草なぎ剛さん主演の『台風家族』を観て

SMAPファンとしては、今年は新しい地図の3人が主演された映画が上映されて嬉しい。

稲垣吾郎さんは『半世界』で、仕事と家庭、人生の過渡期の男の友情を神妙に。

香取慎吾さんは『凪待ち』で、夢や希望とは逆を生きる役柄を見事にまでも演じ。

そして草なぎ剛さんは『台風家族』で兄弟間の家族と相続問題をコミカルに。

台風家族

台風家族は上映されるのか心配していたけれど、今回期間限定といえども公開されてよかった。

長男は草なぎ剛さん、その妻に尾野真千子さん。

まったくダメで親の財産を独り占めしたい長男に対して、次男はしっかり者で対象的に描かれている。

一番上として4人兄弟をまとめるどころか、いかにして遺産全部を自分のものにしようかと考えている長男に対し、堅実でしっかりものの次男役の新井浩文さんが歯止めをかける。

「僕は感情で言っているのではない、法律でものを言っているのだ」とあたかも冷静に話しているようで、実は自分のいいようにと話をすすめていく。

両親が起こした事件からはじまるのもあって、シリアスな物語かと思ったら、笑いのある映画だった。

草なぎ剛さんは、シリアスでも演技力はあるが、途中からダメ男っぷりがバレると(兄弟だからもともとバレているのだが)開き直って、コミカルな’ツヨポン’に転じた。

カメラを前にして踊りだすシーンは、お得意の素。

そうそう、これがツヨポン!笑わせてもらった、

妻の尾野真千子さん弟の新井浩文さんの演技は、安定感があって、コミカルに演じる草なぎ剛さんとは対照的でそれがまた際立って面白かった。

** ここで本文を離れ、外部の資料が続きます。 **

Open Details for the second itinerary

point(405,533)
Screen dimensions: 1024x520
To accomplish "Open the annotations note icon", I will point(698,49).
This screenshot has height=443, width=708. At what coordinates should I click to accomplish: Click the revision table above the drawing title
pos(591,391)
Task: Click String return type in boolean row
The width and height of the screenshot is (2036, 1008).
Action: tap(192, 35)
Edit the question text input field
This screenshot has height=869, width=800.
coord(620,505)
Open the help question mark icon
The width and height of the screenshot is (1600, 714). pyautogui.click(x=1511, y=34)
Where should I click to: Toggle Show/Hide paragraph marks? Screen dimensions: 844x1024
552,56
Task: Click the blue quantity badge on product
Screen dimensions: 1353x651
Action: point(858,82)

お父さんお母さんとのシーンはさすがに胸にこみ上げるものがある。

笑ったりぐっときたり、皆様の演技と物語に、最後まで楽しませてもらいました。

 

3週間の上映だけれど、まずは公開されて見ることができてよかった。

沢山の人たちの努力がつまった作品。

大勢の目に届けばいいなと思いました。